Ma in quella mattina del '68, cosa potevo io indovinare di Sobibor o
dell'Operazione Odessa che lo aveva portato fino a quelle montagne,
o dei "ragazzi venuti dal Brasile", il film che riaccese le
nostre fantasie sui reduci dell'hitlerismo? Io sapevo solo quello che
vedevo, ed era già tanto! Circolavano per il giardino, ora, altri
uomini in divisa nera, con un bicchiere di vino bianco in mano, a ridere
alto e a salutarsi con il braccio steso. Vedevo gli stivali neri che
calpestavano il prato delle dormideiras, che chiudevano le loro foglie
al tocco più leggero, e vedevo i Totenkopf, la "testa del
Morto", sulla loro fronte, i teschi con le tibie incrociate, e
i quadratini e le stelle colorate sul loro petto, l'aquila d'argento,
tutto quello che i miei occhi di ragazzo erano in grado di raccogliere
allora, e di più, le trecce bionde di una donna grassa arrotolate
attorno alla sua testa, un vecchio con una grossa pancia che vestiva
un giubbotto con i bottoni che non si chiudevano più, e che portava
una piccola scimmia sulla sua spalla, e un altro vecchio, magro, con
un monocolo, e un volto che mi fece rabbrividire di paura: non rideva
mai. E le bandiere, i due fulmini neri l'uno accanto all'altro che poi
scoprii essere il simbolo delle "SS", i cani pastori, e finalmente
Carminha, nel gruppo delle ragazze vestite di bianco, a capo chino,
con il grembiule immacolato e un vivace fazzoletto che le copriva i
capelli, sempre a lavorare, a pulire, ad aspettare ordini: era diventata
un'altra persona, un personaggio di quella spaventosa coreografia, e
in qualche modo mi parve come inquinata da quegli stendardi, dagli stivali,
dalla nebbia, da quelle persone che, come diceva sua madre, "la
pagavano così bene". Non l'ho mai perdonata. Ma non l'ho
amata meno per questo. Cercai solo di capirla meglio, di decifrare quella
nuova ragazza, la serva dimessa degli orchi, quando i cani cominciarono
a ringhiare pericolosamente ed io ritornai in me. Allora tirai su la
bici, evitando il fruscio prodotto dalla ghiaia calpestata, e camminai
sull'erba fino al bosco di felci che mi avrebbe ricondotto alla stradina.

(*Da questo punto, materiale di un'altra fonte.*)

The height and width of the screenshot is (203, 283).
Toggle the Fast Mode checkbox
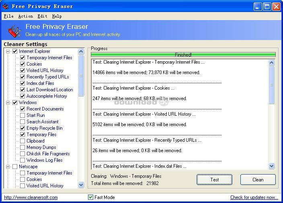(x=90, y=197)
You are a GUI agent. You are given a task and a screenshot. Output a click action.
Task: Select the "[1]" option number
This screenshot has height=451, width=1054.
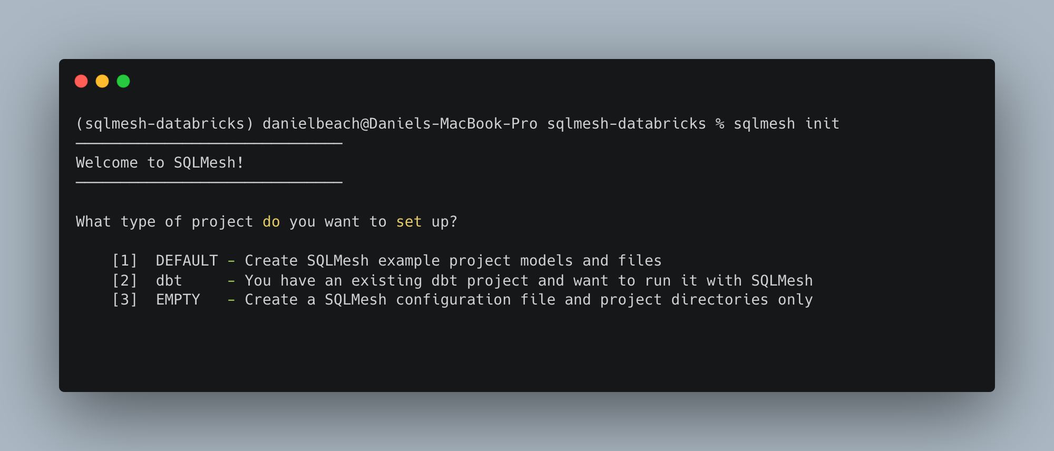(124, 261)
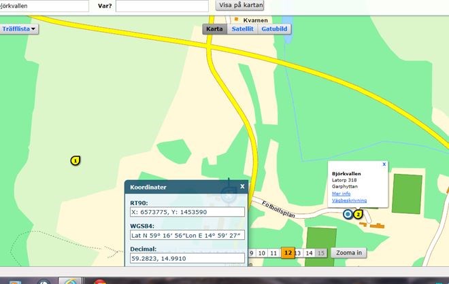Image resolution: width=449 pixels, height=284 pixels.
Task: Click the Decimal coordinates field
Action: click(186, 258)
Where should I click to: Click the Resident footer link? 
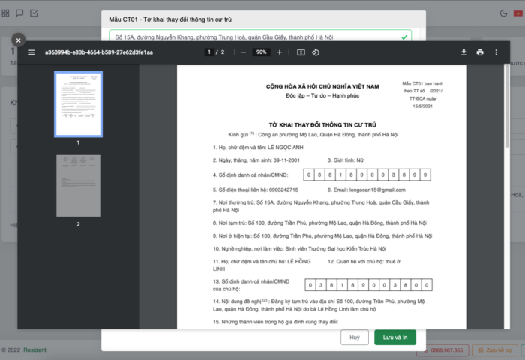tap(35, 350)
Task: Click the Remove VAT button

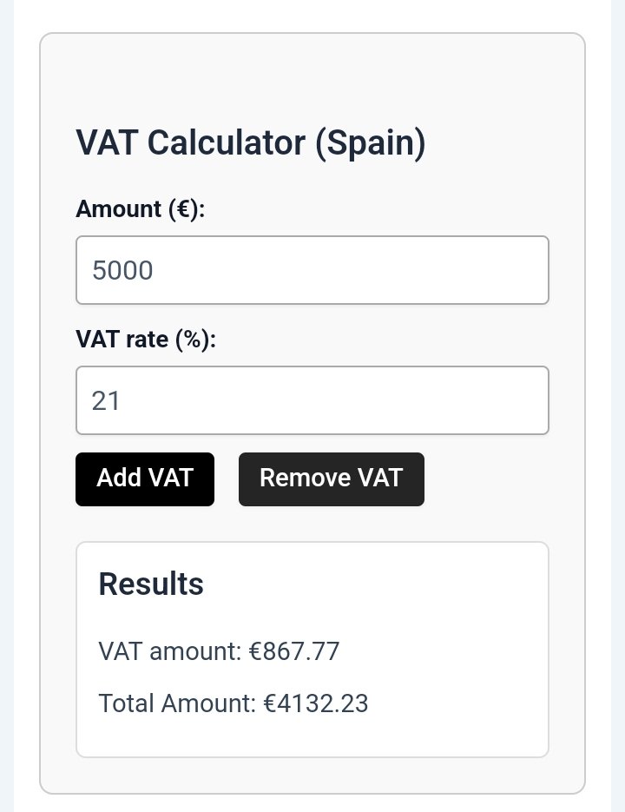Action: click(x=332, y=479)
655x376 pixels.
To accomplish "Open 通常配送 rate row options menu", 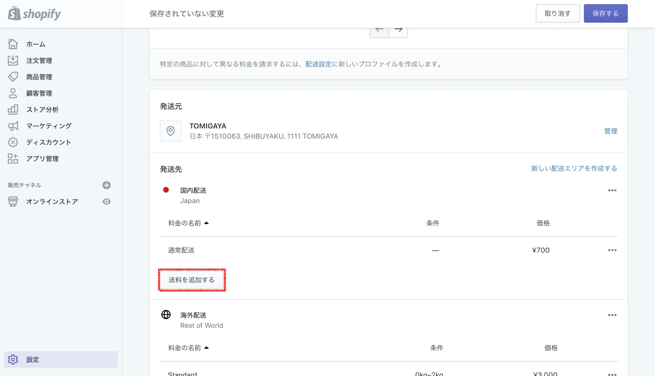I will coord(612,250).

Poi mi rifugiai a casa mia, sotto le coperte di lana, al riparo di un'improbabile
blitzkrieg.
* * *
Due anni fa, io e mia moglie Alessandra siamo andati in Venezuela in
visita a certi suoi parenti che sono immigrati lì in passato
mettendo su una prospera industria di scarpe. Vivono fuori Caracas,
in un quartiere molto bello e molto tranquillo, pieno di verde, con
la catena di montagne sullo sfondo. Lì, una mattina, mi sono
svegliato inquieto, un po' stordito. Ho guardato fisso il volto di Alessandra,
spaventata da morire, come se non la conoscessi, come se non l'avessi
mai vista prima.
Il mio disorientamento è durato un minuto, o forse meno, ma allo
stesso tempo è durato un lungo pezzo di una vita intera.
La nostra stanza era oscurata da tende color paglia, ma il sole tropicale
le penetrava con fini raggi e dipingeva di strisce la costosa carta
da parati. Il profumo nell'aria era quello del gelsomino e del pulito.
E si udiva sul fondo, tra gli schizzi dello zampillo che annaffiavano
il prato, il cinguettio di un Ben Tivì nascosto tra i rami di
un albero vicino.
Ogni sua nota un morso di passione e di paura.
Troppo corta la vita per una giornata come quella.